Friday the 13th of December this year was a day of achievement and celebration. Our PhD student Linda Berube had her viva voce examination and was awarded a PhD with minor corrections in Human-Computer Interaction Design!
Her thesis, titled “Digital Comics Ecosystems: Investigating creation, publishing, consumption and communication practices”, was supervised as part of a Collaborative Doctoral Partnership (CDP) between City, University of London and The British Library.
The supervisory team was composed of Yours Truly and Stephann Makri from City and Ian Cooke and Stella Wisdom from the BL.
(To learn more about the CDP, see Priego, Ernesto; Berube, Linda; de la Mora, Francisco; Cooke, Ian; Makri, Stephann; Wisdom, Stella (2023). UK Digital Comics: Challenges and Opportunities of a Collaborative Doctoral Partnership. A Co-designed Comic Poster. figshare. Poster. https://doi.org/10.6084/m9.figshare.22717675.v2).
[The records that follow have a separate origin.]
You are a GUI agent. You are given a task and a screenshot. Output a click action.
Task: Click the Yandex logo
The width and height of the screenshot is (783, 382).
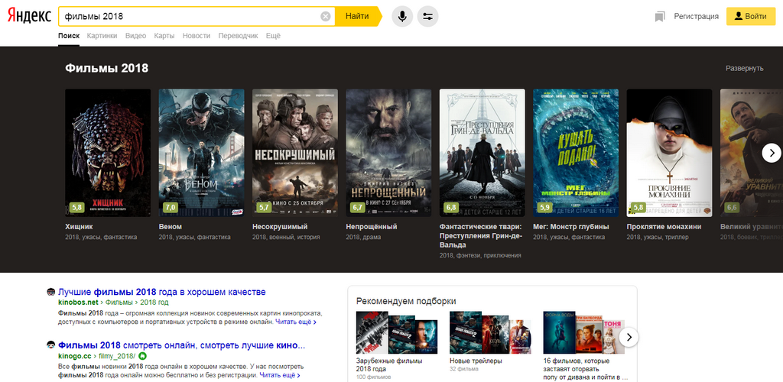click(29, 16)
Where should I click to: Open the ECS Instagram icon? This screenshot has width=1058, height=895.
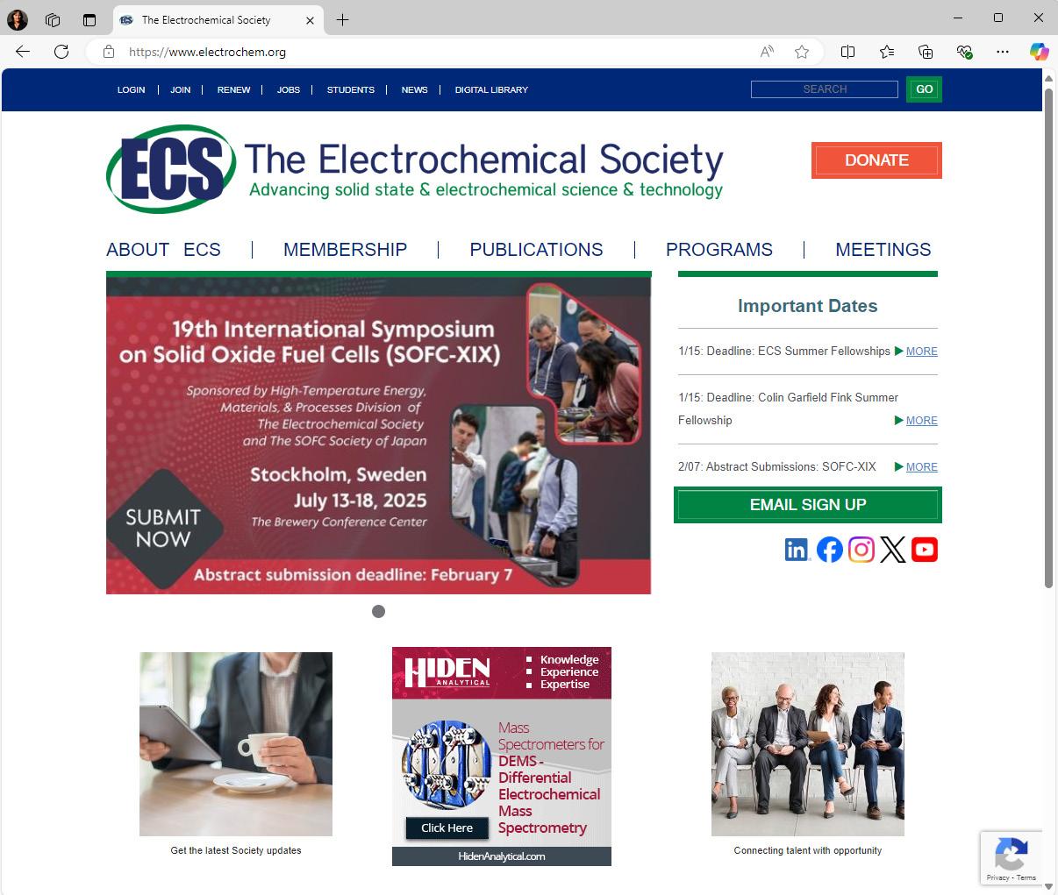(861, 550)
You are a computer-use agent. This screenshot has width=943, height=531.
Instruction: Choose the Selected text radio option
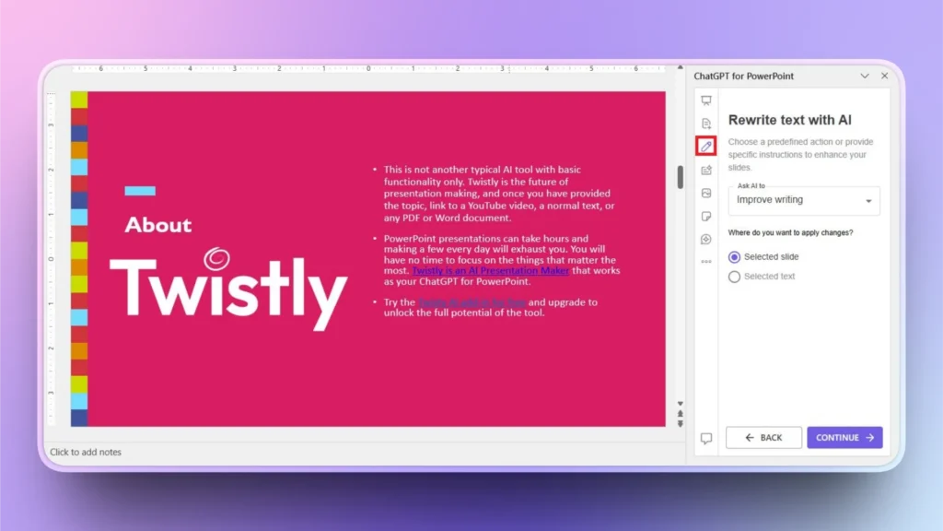tap(734, 276)
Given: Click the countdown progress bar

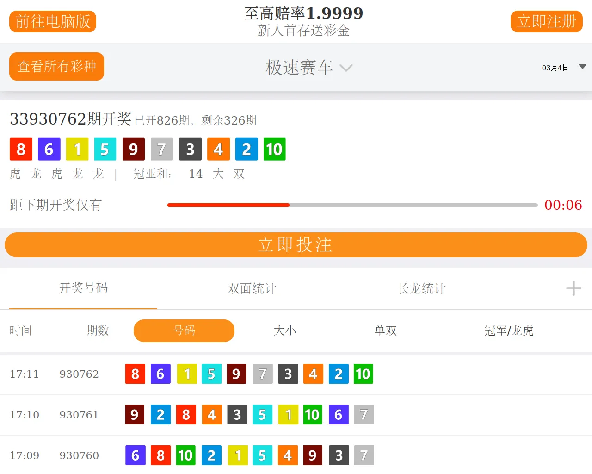Looking at the screenshot, I should point(352,205).
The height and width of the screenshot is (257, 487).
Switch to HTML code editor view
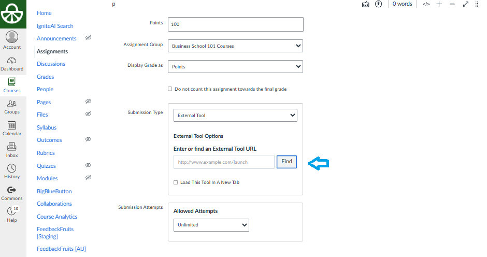coord(426,4)
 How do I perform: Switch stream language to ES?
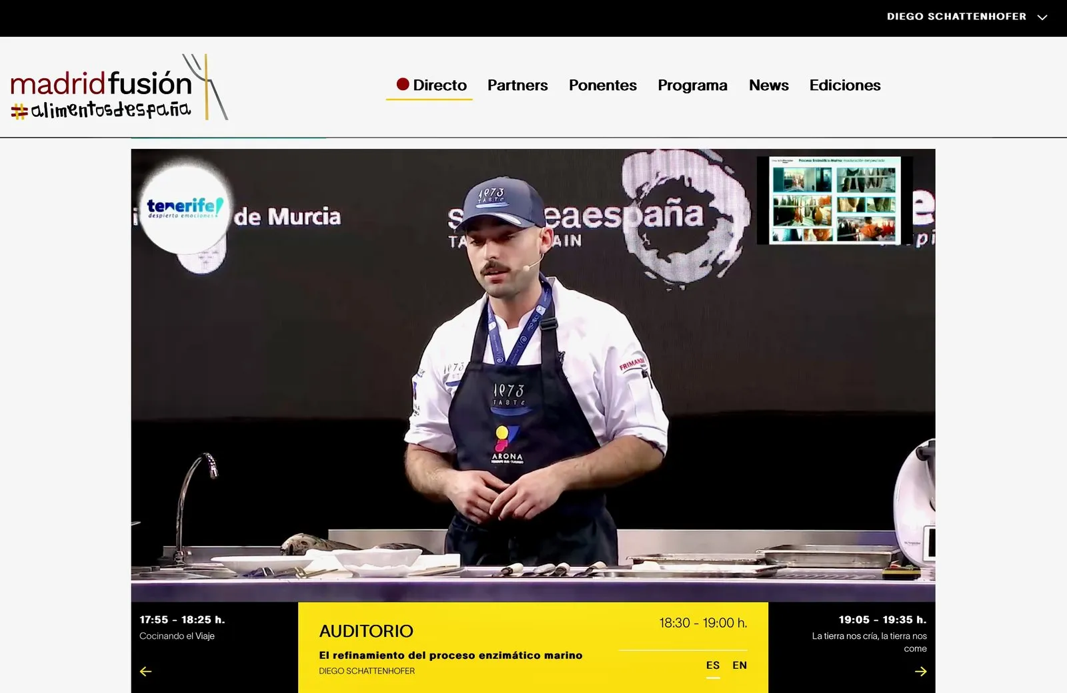tap(713, 665)
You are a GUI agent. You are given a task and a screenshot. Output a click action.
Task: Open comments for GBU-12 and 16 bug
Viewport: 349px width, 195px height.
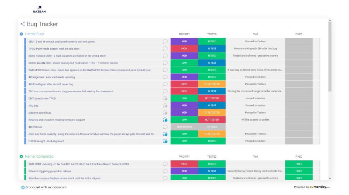click(165, 42)
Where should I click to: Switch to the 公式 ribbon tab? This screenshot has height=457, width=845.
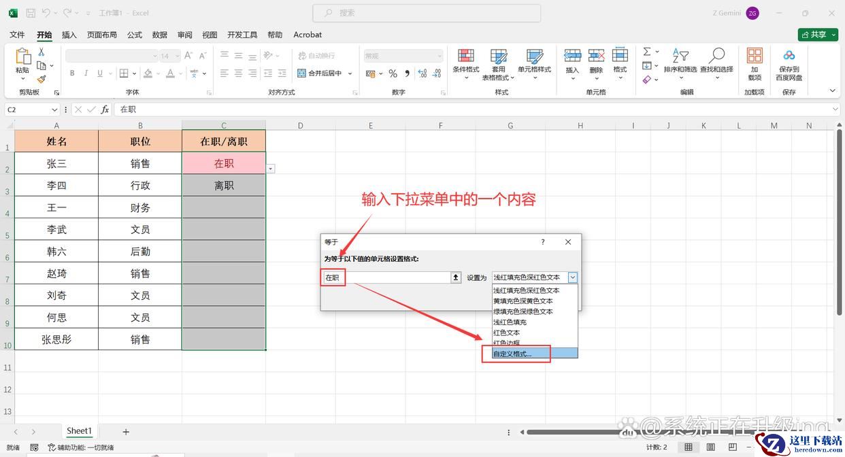click(135, 35)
Professor Jason Dykes chaired the viva examination. The internal examiner was Dr Dominic Davies from the School of Communication and Creativity. The external examiner was Dr Francesca Benatti from The Open University. Thank you all!
It’s always a risk to try to summarise somebody else’s PhD, even if you worked with them for several years, but I will give it a go. Linda’s dissertation explores the dynamic ecosystem of digital comics, focusing on the interactions between creators, publishers, and readers within the UK digital comics landscape. It highlights the transformative impact of digital technologies on the creation, production, distribution, and consumption of comics. Employing a user-centred, Human-Computer Interaction (HCI) approach, she looked into the sociocultural and technological dimensions of digital comics through empirical research and qualitative analysis.
Linda’s research identifies digital comics as distinct forms shaped by unique affordances of creators, publishers, and readers, emphasising their integration within broader digital ecosystems. It examines the complex workflows and processes used by creators to navigate evolving publishing technologies and diverse platforms, revealing adaptive and experimental practices. Her work also underscores the nuanced relationship between digital and print media, challenging assumptions about distinct comics communities by framing them as interconnected ecosystems that blend digital and analogue modalities.
Importantly, Linda’s PhD dissertation also addresses the experiential aspects of digital comics, exploring how materiality and embodiment influence reader engagement. It reveals how technology fosters communication and community among stakeholders, enabling new forms of interaction and reshaping traditional publishing paradigms. Her work makes a contribution to a digital sociology of comics, proposing a framework that bridges theoretical insights with practical implications for the digital age.
Linda’s thesis concludes by emphasising the importance of understanding digital comics not as isolated entities but as integrative elements of personalised digital ecosystems, reflecting the broader post-digital paradigm of interconnected human-technology relationships.
The examiners called Linda’s dissertation “astonishing” and “groundbreaking”. I am of course biased, but I believe this assessment is completely justified.
As her first supervisor, I could not be happier for Linda. I am really pleased that even though some minor revisions still need to be done, this collaborative partnership has resulted in a successful PhD. An excellent way to wrap up our academic year.
Many congratulations, Linda, and happy holidays everyone!